**Records supplied**
************

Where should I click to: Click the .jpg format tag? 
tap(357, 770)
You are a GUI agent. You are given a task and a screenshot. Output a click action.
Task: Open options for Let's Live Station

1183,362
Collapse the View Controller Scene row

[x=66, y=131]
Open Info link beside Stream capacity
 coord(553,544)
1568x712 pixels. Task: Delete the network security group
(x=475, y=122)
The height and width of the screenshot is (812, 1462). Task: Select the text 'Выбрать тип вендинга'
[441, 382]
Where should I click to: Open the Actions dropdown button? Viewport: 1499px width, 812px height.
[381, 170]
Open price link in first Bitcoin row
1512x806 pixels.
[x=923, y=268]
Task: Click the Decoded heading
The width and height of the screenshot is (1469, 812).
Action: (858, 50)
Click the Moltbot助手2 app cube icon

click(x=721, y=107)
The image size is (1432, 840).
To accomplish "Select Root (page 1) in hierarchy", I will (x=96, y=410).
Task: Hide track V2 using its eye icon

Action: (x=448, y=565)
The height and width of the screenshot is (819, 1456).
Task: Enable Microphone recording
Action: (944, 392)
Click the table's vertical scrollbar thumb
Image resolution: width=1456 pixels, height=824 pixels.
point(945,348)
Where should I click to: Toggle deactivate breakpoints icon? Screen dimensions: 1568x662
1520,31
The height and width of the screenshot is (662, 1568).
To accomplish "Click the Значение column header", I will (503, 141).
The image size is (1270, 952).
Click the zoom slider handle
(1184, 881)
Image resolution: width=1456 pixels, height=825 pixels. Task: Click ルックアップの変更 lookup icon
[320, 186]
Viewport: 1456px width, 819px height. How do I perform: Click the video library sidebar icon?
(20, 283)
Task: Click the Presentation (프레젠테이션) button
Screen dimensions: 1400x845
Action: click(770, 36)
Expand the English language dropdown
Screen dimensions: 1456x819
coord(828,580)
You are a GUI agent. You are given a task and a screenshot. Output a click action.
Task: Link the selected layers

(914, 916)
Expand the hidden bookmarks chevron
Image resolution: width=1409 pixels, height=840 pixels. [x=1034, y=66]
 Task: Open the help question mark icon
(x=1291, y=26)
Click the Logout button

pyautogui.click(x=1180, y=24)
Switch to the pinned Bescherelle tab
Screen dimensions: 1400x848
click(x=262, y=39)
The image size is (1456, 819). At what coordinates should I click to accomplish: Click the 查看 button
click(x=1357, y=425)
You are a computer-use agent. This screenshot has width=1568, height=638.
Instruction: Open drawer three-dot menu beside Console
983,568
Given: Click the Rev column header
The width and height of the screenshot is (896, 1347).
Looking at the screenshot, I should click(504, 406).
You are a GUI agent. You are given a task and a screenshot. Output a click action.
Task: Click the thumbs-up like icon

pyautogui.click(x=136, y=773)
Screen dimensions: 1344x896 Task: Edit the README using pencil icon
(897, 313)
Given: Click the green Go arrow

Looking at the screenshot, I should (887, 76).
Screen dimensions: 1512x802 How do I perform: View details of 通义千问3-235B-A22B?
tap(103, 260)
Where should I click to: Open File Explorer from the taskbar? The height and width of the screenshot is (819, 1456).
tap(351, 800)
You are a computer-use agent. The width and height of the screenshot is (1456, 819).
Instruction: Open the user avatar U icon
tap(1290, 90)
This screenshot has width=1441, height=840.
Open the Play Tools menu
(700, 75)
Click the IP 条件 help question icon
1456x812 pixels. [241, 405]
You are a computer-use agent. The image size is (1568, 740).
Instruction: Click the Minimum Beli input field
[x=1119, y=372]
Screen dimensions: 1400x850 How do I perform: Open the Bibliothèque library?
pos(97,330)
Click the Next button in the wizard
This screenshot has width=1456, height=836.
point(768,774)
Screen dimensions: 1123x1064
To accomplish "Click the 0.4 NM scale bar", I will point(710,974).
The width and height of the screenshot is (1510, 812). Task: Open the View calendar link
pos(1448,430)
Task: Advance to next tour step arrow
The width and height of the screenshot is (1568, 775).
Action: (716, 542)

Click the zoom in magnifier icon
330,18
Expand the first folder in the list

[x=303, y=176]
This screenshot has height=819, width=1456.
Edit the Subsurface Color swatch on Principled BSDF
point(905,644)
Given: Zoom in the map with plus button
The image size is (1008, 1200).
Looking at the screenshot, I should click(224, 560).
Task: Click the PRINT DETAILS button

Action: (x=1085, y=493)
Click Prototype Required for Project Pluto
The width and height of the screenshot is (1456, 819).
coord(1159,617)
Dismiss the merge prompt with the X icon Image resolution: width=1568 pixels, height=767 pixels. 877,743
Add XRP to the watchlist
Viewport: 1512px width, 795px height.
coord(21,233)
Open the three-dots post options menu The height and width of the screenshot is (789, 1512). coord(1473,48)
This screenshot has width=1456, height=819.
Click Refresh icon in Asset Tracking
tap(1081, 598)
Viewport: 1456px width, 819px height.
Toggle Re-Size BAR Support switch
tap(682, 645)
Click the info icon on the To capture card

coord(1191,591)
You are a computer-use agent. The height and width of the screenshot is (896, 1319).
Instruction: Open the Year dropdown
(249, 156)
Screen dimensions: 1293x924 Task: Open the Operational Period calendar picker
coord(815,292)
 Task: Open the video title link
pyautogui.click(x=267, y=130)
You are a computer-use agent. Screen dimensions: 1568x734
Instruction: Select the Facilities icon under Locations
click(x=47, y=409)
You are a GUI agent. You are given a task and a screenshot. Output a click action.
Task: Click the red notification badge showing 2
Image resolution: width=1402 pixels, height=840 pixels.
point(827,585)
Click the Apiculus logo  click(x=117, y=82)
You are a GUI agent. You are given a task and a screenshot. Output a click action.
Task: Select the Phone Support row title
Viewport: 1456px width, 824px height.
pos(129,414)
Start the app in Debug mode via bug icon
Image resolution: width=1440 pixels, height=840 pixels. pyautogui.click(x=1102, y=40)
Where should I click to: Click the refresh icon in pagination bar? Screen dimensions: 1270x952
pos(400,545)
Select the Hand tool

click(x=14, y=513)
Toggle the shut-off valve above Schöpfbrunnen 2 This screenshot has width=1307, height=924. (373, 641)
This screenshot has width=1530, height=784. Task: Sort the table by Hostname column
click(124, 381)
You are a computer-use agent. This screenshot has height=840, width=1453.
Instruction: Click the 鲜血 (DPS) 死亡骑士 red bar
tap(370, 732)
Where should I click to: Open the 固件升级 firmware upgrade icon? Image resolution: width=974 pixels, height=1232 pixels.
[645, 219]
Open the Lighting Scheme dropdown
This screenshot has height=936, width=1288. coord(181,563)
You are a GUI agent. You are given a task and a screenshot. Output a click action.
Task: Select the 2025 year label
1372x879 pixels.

************

**Task objective**
When you answer, set down the entries above precisely as they read.

**Output**
Where should I click to: Click the .jpg format tag? 
tap(357, 770)
You are a GUI agent. You are given a task and a screenshot. Output a click action.
Task: Open options for Let's Live Station

1183,362
Collapse the View Controller Scene row

[x=66, y=131]
Open Info link beside Stream capacity
 coord(553,544)
1568x712 pixels. Task: Delete the network security group
(x=475, y=122)
The height and width of the screenshot is (812, 1462). Task: Select the text 'Выбрать тип вендинга'
[441, 382]
Where should I click to: Open the Actions dropdown button? Viewport: 1499px width, 812px height.
[381, 170]
Open price link in first Bitcoin row
1512x806 pixels.
[x=923, y=268]
Task: Click the Decoded heading
The width and height of the screenshot is (1469, 812).
Action: (858, 50)
Click the Moltbot助手2 app cube icon

click(x=721, y=107)
The image size is (1432, 840).
To accomplish "Select Root (page 1) in hierarchy", I will (x=96, y=410).
Task: Hide track V2 using its eye icon

Action: (x=448, y=565)
The height and width of the screenshot is (819, 1456).
Task: Enable Microphone recording
Action: (944, 392)
Click the table's vertical scrollbar thumb
Image resolution: width=1456 pixels, height=824 pixels.
point(945,348)
Where should I click to: Toggle deactivate breakpoints icon? Screen dimensions: 1568x662
1520,31
The height and width of the screenshot is (662, 1568).
To accomplish "Click the Значение column header", I will (503, 141).
The image size is (1270, 952).
Click the zoom slider handle
(1184, 881)
Image resolution: width=1456 pixels, height=825 pixels. Task: Click ルックアップの変更 lookup icon
[320, 186]
Viewport: 1456px width, 819px height. How do I perform: Click the video library sidebar icon?
(20, 283)
Task: Click the Presentation (프레젠테이션) button
Screen dimensions: 1400x845
Action: click(770, 36)
Expand the English language dropdown
Screen dimensions: 1456x819
coord(828,580)
You are a GUI agent. You are given a task and a screenshot. Output a click action.
Task: Link the selected layers

(914, 916)
Expand the hidden bookmarks chevron
Image resolution: width=1409 pixels, height=840 pixels. [x=1034, y=66]
 Task: Open the help question mark icon
(x=1291, y=26)
Click the Logout button

pyautogui.click(x=1180, y=24)
Switch to the pinned Bescherelle tab
Screen dimensions: 1400x848
click(x=262, y=39)
The image size is (1456, 819). At what coordinates should I click to accomplish: Click the 查看 button
click(x=1357, y=425)
You are a computer-use agent. This screenshot has width=1568, height=638.
Instruction: Open drawer three-dot menu beside Console
983,568
Given: Click the Rev column header
The width and height of the screenshot is (896, 1347).
Looking at the screenshot, I should click(504, 406).
You are a GUI agent. You are given a task and a screenshot. Output a click action.
Task: Click the thumbs-up like icon

pyautogui.click(x=136, y=773)
Screen dimensions: 1344x896 Task: Edit the README using pencil icon
(897, 313)
Given: Click the green Go arrow

Looking at the screenshot, I should (887, 76).
Screen dimensions: 1512x802 How do I perform: View details of 通义千问3-235B-A22B?
tap(103, 260)
Where should I click to: Open File Explorer from the taskbar? The height and width of the screenshot is (819, 1456).
tap(351, 800)
You are a computer-use agent. The width and height of the screenshot is (1456, 819).
Instruction: Open the user avatar U icon
tap(1290, 90)
This screenshot has width=1441, height=840.
Open the Play Tools menu
(700, 75)
Click the IP 条件 help question icon
1456x812 pixels. [241, 405]
You are a computer-use agent. The image size is (1568, 740).
Instruction: Click the Minimum Beli input field
[x=1119, y=372]
Screen dimensions: 1400x850 How do I perform: Open the Bibliothèque library?
pos(97,330)
Click the Next button in the wizard
This screenshot has width=1456, height=836.
point(768,774)
Screen dimensions: 1123x1064
To accomplish "Click the 0.4 NM scale bar", I will point(710,974).
The width and height of the screenshot is (1510, 812). Task: Open the View calendar link
pos(1448,430)
Task: Advance to next tour step arrow
The width and height of the screenshot is (1568, 775).
Action: (716, 542)

Click the zoom in magnifier icon
330,18
Expand the first folder in the list

[x=303, y=176]
This screenshot has height=819, width=1456.
Edit the Subsurface Color swatch on Principled BSDF
point(905,644)
Given: Zoom in the map with plus button
The image size is (1008, 1200).
Looking at the screenshot, I should click(224, 560).
Task: Click the PRINT DETAILS button

Action: (x=1085, y=493)
Click Prototype Required for Project Pluto
The width and height of the screenshot is (1456, 819).
coord(1159,617)
Dismiss the merge prompt with the X icon Image resolution: width=1568 pixels, height=767 pixels. 877,743
Add XRP to the watchlist
Viewport: 1512px width, 795px height.
coord(21,233)
Open the three-dots post options menu The height and width of the screenshot is (789, 1512). coord(1473,48)
This screenshot has width=1456, height=819.
Click Refresh icon in Asset Tracking
tap(1081, 598)
Viewport: 1456px width, 819px height.
Toggle Re-Size BAR Support switch
tap(682, 645)
Click the info icon on the To capture card

coord(1191,591)
You are a computer-use agent. The height and width of the screenshot is (896, 1319).
Instruction: Open the Year dropdown
(249, 156)
Screen dimensions: 1293x924 Task: Open the Operational Period calendar picker
coord(815,292)
 Task: Open the video title link
pyautogui.click(x=267, y=130)
You are a computer-use agent. Screen dimensions: 1568x734
Instruction: Select the Facilities icon under Locations
click(x=47, y=409)
You are a GUI agent. You are given a task and a screenshot. Output a click action.
Task: Click the red notification badge showing 2
Image resolution: width=1402 pixels, height=840 pixels.
point(827,585)
Click the Apiculus logo  click(x=117, y=82)
You are a GUI agent. You are given a task and a screenshot. Output a click action.
Task: Select the Phone Support row title
Viewport: 1456px width, 824px height.
pos(129,414)
Start the app in Debug mode via bug icon
Image resolution: width=1440 pixels, height=840 pixels. pyautogui.click(x=1102, y=40)
Where should I click to: Click the refresh icon in pagination bar? Screen dimensions: 1270x952
pos(400,545)
Select the Hand tool

click(x=14, y=513)
Toggle the shut-off valve above Schöpfbrunnen 2 This screenshot has width=1307, height=924. (373, 641)
This screenshot has width=1530, height=784. Task: Sort the table by Hostname column
click(124, 381)
You are a computer-use agent. This screenshot has height=840, width=1453.
Instruction: Click the 鲜血 (DPS) 死亡骑士 red bar
tap(370, 732)
Where should I click to: Open the 固件升级 firmware upgrade icon? Image resolution: width=974 pixels, height=1232 pixels.
[645, 219]
Open the Lighting Scheme dropdown
This screenshot has height=936, width=1288. coord(181,563)
You are a GUI agent. You are given a task and a screenshot. Output a click action.
Task: Select the 2025 year label
1372x879 pixels.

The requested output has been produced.